Dans les débats publics, sur les réseaux dits sociaux, les discussions se multiplient à propos de « l’après-crise ». La plupart des discours laissent imaginer une crise en forme de parenthèse, lors de laquelle on a pu réfléchir à l’après-confinement, se prendre aux mots de Macron qui en appelait à un changement d’imaginaire. Quelques penseurs (le masculin est utilisé expressément) auraient concocté un plan pour un monde meilleur, une transition appliquée à toutes les sauces. Pourtant, comme l’explique Romaric Godin, journaliste à Médiapart, la situation économique et financière depuis la crise mondiale de la décennie précédente était loin d’être améliorée.
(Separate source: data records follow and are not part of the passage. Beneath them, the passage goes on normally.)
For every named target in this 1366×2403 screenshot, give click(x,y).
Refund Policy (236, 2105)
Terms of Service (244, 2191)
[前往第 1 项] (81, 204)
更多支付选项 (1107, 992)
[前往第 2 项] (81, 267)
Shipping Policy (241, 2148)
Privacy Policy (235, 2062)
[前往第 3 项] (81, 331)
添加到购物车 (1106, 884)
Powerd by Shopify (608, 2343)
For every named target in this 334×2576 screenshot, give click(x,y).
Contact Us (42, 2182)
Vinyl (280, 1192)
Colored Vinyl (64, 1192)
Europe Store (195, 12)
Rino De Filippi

« La crise actuelle pourrait bien être plus coriace que prévu. Elle est plus violente que celle de 2008 et, à la différence de cette dernière, l’économie chinoise qui avait supporté l’essentiel de la reprise par des plans de relance très agressifs et écologiquement désastreux (passant par des surproductions de ciment ou d’acier, par exemple) ne semble plus en mesure de jouer ce même rôle. La financiarisation continue par ailleurs à réduire l’impact des politiques sur l’économie réelle en captant une grande partie des bénéfices issus de cette dernière. »(1)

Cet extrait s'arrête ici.